This article is in response to Daan’s article “Condone the Drone”. The objective of this response is twofold: first, it aims to promote a critical assessment of statistics and how they are used in political argumentation; second, it aims to re-frame the debate which was presented by the author of the original article. For the purpose of coherence, I suggest that this article is read in tandem with the article which it critiques and the statistics which the targeted article uses. Now that this is cleared up, let us begin.

Seeing as political science is mainly a positive science, based on empirical observation and the comparative analysis of the accumulated data, statistics obviously play a huge part in confirming a central thesis. In political argumentation, the misuse of statistics is widespread: on higher levels, it is due to purposeful instrumentation (most politicians are adept at this type of misuse); on lower (academic) levels, it is usually due to lack of scrutiny in the comparison of statistics.

The Ethics of Statistics Use

In “Condone the Drone!”, the author uses statistics to confirm the validity of his central thesis. Unfortunately, the statistics are misused and end up creating misinformation; this leads the reader to believing in the validity of the author’s central thesis, when in reality, the thesis itself rests un-supported.

(STORED DATA):
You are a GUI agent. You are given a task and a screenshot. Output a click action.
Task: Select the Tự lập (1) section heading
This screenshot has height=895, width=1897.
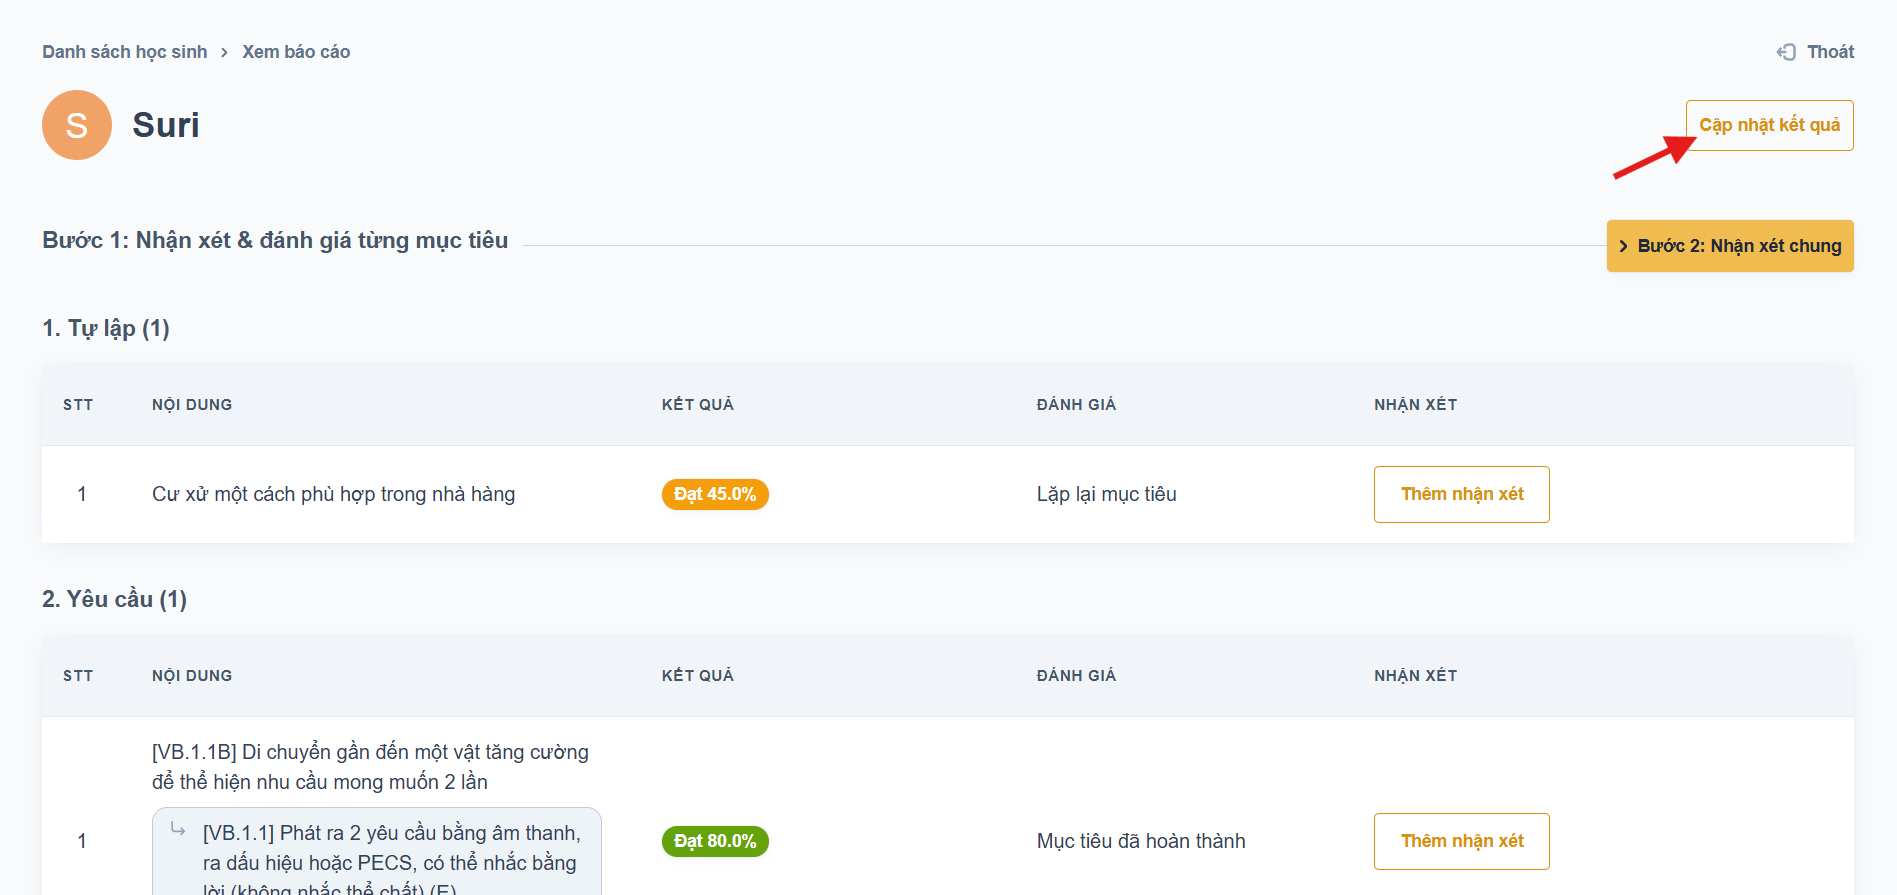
--
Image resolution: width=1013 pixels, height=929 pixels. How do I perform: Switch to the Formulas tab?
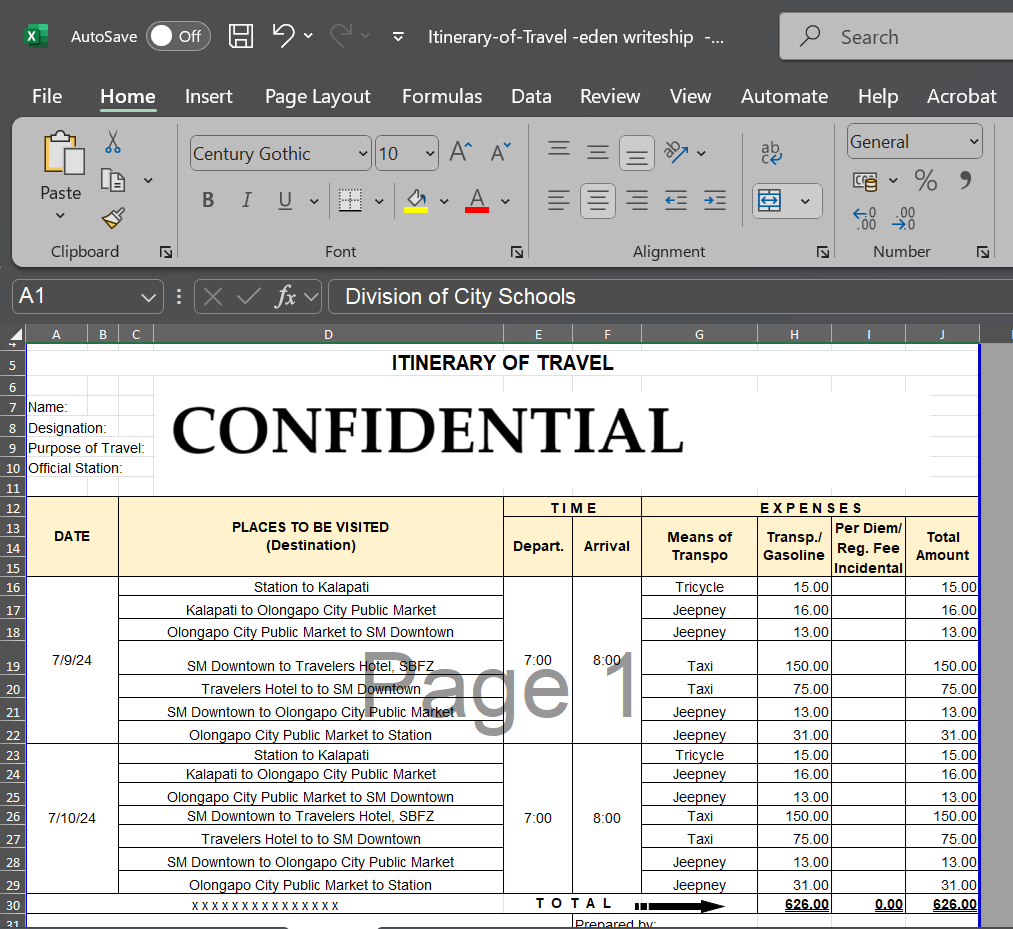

(AIM OF THE EXERCISE):
Copy the passage from the article on statistics in the drone debate between "Seeing as political" and "itself rests un-supported.", inclusive.

(COMPLETED EXERCISE):
Seeing as political science is mainly a positive science, based on empirical observation and the comparative analysis of the accumulated data, statistics obviously play a huge part in confirming a central thesis. In political argumentation, the misuse of statistics is widespread: on higher levels, it is due to purposeful instrumentation (most politicians are adept at this type of misuse); on lower (academic) levels, it is usually due to lack of scrutiny in the comparison of statistics.

The Ethics of Statistics Use

In “Condone the Drone!”, the author uses statistics to confirm the validity of his central thesis. Unfortunately, the statistics are misused and end up creating misinformation; this leads the reader to believing in the validity of the author’s central thesis, when in reality, the thesis itself rests un-supported.